(Stored items)

================

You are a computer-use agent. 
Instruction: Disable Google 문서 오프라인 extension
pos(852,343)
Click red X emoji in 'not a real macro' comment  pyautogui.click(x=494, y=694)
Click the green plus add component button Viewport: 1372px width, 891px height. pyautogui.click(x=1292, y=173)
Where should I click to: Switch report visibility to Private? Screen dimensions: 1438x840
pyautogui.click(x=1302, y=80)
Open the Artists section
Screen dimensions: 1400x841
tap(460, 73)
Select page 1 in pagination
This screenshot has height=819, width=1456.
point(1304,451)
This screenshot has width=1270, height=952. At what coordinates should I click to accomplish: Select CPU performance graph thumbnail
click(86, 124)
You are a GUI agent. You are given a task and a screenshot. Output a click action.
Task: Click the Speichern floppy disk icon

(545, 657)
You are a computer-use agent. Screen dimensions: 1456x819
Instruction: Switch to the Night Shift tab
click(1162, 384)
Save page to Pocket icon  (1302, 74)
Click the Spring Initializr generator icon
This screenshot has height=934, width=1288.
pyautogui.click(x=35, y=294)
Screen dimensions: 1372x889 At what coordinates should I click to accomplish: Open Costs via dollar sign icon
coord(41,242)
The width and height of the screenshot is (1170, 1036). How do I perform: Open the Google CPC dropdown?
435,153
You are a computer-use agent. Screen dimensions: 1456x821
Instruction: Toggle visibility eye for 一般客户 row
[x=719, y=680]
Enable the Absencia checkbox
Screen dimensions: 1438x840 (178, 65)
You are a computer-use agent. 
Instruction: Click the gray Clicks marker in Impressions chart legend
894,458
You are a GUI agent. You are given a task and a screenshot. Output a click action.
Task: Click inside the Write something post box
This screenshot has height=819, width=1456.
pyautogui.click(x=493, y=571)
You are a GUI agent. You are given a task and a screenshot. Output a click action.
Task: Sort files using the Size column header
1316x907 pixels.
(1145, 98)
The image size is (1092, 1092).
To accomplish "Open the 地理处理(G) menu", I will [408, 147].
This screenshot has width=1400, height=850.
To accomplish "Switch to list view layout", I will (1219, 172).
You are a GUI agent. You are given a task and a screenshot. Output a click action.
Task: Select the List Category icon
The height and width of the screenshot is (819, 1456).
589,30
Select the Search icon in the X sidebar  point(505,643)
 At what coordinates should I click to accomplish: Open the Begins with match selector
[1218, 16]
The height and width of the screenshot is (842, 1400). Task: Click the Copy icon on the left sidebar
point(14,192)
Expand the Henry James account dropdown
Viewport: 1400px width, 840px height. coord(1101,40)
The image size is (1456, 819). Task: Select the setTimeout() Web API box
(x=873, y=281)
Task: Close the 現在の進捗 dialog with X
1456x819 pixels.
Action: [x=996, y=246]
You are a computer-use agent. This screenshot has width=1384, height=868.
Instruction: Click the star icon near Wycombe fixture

================

### What is required:
Your output should consist only of the lines from the one containing "This screenshot has width=1400, height=850." to the end of the records above, each retyped exactly.

### Task result:
This screenshot has width=1400, height=850.
To accomplish "Switch to list view layout", I will (1219, 172).
You are a GUI agent. You are given a task and a screenshot. Output a click action.
Task: Select the List Category icon
The height and width of the screenshot is (819, 1456).
589,30
Select the Search icon in the X sidebar  point(505,643)
 At what coordinates should I click to accomplish: Open the Begins with match selector
[1218, 16]
The height and width of the screenshot is (842, 1400). Task: Click the Copy icon on the left sidebar
point(14,192)
Expand the Henry James account dropdown
Viewport: 1400px width, 840px height. coord(1101,40)
The image size is (1456, 819). Task: Select the setTimeout() Web API box
(x=873, y=281)
Task: Close the 現在の進捗 dialog with X
1456x819 pixels.
Action: [x=996, y=246]
You are a computer-use agent. This screenshot has width=1384, height=868.
Instruction: Click the star icon near Wycombe fixture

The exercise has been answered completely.